┌──

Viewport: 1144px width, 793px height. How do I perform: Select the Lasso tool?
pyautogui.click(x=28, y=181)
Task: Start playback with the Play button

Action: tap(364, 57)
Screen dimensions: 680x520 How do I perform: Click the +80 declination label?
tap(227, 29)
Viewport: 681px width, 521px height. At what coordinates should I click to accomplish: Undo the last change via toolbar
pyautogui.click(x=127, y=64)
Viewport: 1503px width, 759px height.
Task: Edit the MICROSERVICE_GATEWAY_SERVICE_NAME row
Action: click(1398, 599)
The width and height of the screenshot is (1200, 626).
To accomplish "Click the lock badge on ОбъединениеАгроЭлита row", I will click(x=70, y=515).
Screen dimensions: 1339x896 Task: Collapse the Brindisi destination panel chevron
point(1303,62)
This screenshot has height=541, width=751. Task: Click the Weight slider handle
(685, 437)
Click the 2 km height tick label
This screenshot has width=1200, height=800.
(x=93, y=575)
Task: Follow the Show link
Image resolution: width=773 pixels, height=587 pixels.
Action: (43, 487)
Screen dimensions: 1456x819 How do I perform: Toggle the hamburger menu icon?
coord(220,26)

└──

The required output is the line holding "Screen dimensions: 1339x896" plus every line after it in the data, reproduced exactly.

Screen dimensions: 1339x896 Task: Collapse the Brindisi destination panel chevron
point(1303,62)
This screenshot has height=541, width=751. Task: Click the Weight slider handle
(685, 437)
Click the 2 km height tick label
This screenshot has width=1200, height=800.
(x=93, y=575)
Task: Follow the Show link
Image resolution: width=773 pixels, height=587 pixels.
Action: (43, 487)
Screen dimensions: 1456x819 How do I perform: Toggle the hamburger menu icon?
coord(220,26)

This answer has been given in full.